En application de l'article L.1245-1 du code du travail, est réputé à durée indéterminée tout contrat de travail conclu en méconnaissance notamment des dispositions des articles L.1242-1 à L.1242-4 du même code.

Selon l'article L.1242-2, un contrat de travail à durée déterminée ne peut être conclu que pour l'exécution d'une tâche précise et temporaire et seulement dans les cas qu'il énumère, parmi lesquels figurent notamment le remplacement d'un salarié (1°) ce, en particulier, en cas d'absence ou de suspension de son contrat de travail, ou l'accroissement temporaire de l'activité de l'entreprise (2°).

Il revient à l'employeur d'établir la réalité du motif du recours au contrat à durée déterminée qu'il invoque. (Soc 21 novembre 2018, n° 17-21803)

En l'espèce, Me [H] ès-qualités ne communique aucun élément établissant l'accroissement temporaire d'activité de l'entreprise motivant le recours au contrat à durée déterminée de M. [F], étant rappelé de surcroît qu'il a été engagé le 15 avril 2020 et que le confinement a duré jusqu'au 11 mai 2020. Elle ne justifie pas davantage de l'arrêt de travail du salarié dont elle fait état ni de ce que M. [U] aurait dû le remplacer.

Par conséquent, le contrat de travail de M. [F] doit être requalifié en contrat à durée indéterminée.

Le jugement est confirmé de ce chef.

Selon l'article L.1245-2 du code du travail, lorsque le conseil de prud'hommes fait droit à la demande de requalification du salarié, il lui accorde une indemnité, à la charge de l'employeur, ne pouvant être inférieure à un mois de salaire.

Par conséquent, il y a lieu d'allouer à M. [F] la somme de 1 058,80 euros correspondant à un mois de salaire à titre d'indemnité de requalification.

Le jugement est toutefois infirmé de ce chef en ce que la somme précitée doit être fixée au passif de la liquidation de la société F.Dcapi.

Sur l'exécution du contrat de travail

1. Sur le rappel de salaire

M. [F] fait valoir que dès le mois de mai 2020, la société F.Dcapi a cessé de régler les salaires alors qu'il a réalisé les tâches qui lui ont été demandées et qu'il s'est tenu à la disposition de son employeur, lequel a manqué à son obligation de lui fournir du travail à compter du mois de juillet 2020. Il ajoute qu'il a été privé de lieu de travail durant toute la durée d'exécution du contrat de travail et a réalisé ses missions depuis son domicile.

Il fait observer que la société F.Dcapi s'est engagée à lui verser ses salaires en mai, juin et juillet 2020, puis lui a proposé une somme de 7 000 euros pour régler amiablement ce différend.
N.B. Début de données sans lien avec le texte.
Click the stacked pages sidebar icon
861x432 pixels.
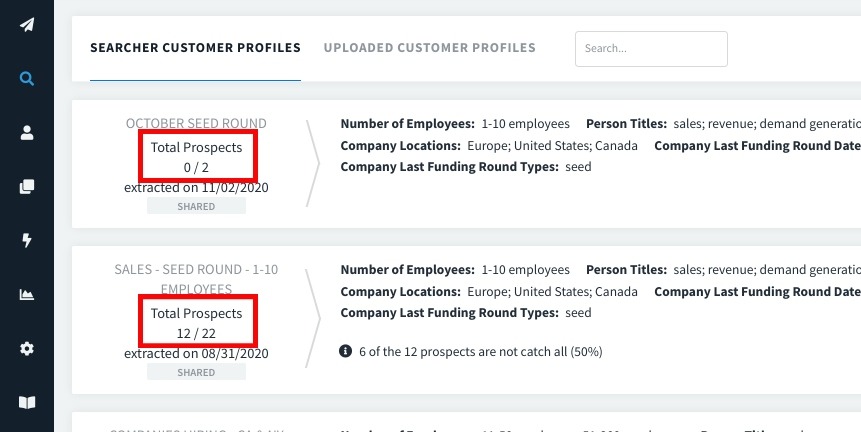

Il souligne qu'il ne se base pas sur un unique SMS mais sur des engagements réitérés et jamais tenus.

Me [H] ès-qualités expose que la société F.Dcapi justifie avoir procédé au paiement des salaires de M. [F] de mai et juin 2020 mais qu'à compter du 19 juin 2020 celui-ci a cessé de travailler. Elle conteste l'authenticité du SMS sur lequel M. [F] fonde sa demande.

M. [F] établit par de nombreux échanges de SMS que ses salaires de mai et juin 2020 ne lui ont pas été réglés en temps et en heure, qu'il les a réclamés à de nombreuses reprises et que l'employeur a reconnu cette absence de paiement, en annonçant à chaque fois une régularisation rapide, laquelle n'était toujours pas intervenue le 21 juillet 2020. (pièces 3, 11, 13, 15 et 16)

Il ressort des relevés bancaires et des bulletins de paie de mai et juin 2020 communiqués par Me [H] ès-qualités que le salaire de mai a été réglé le 20 août 2020, et le salaire du 1er au 19 juin, le 1er août 2020. (pièce 2 mandataire ad hoc)

S'agissant des salaires postérieurs au 19 juin 2020, il apparaît que le 29 juin 2020, M. [F] s'est inquiété de ne plus avoir de nouvelle de son employeur depuis le 19 juin, précisant que tous les mots de passe professionnels ayant été changés, il ne pouvait plus accomplir aucune tâche depuis cette date. Il a réitéré son inquiétude le 30 juin 2020 dans les mêmes termes et interrogé son employeur sur son sort 'que comptez-vous faire de moi'' (pièce 10). Le 3 juillet 2020, M. [F] a envoyé un nouveau message 'vous avez changé tous les mots de passe le vendredi 19 juin, donc à ce jour, je ne sais plus si je fais partie encore de la société. Je reste dans le flou total' (pièce 12). Il sera précisé que M. [F] exerçait son activité professionnelle en télétravail, les locaux n'étant pas aménagés pour accueillir un employé administratif (pièce 24).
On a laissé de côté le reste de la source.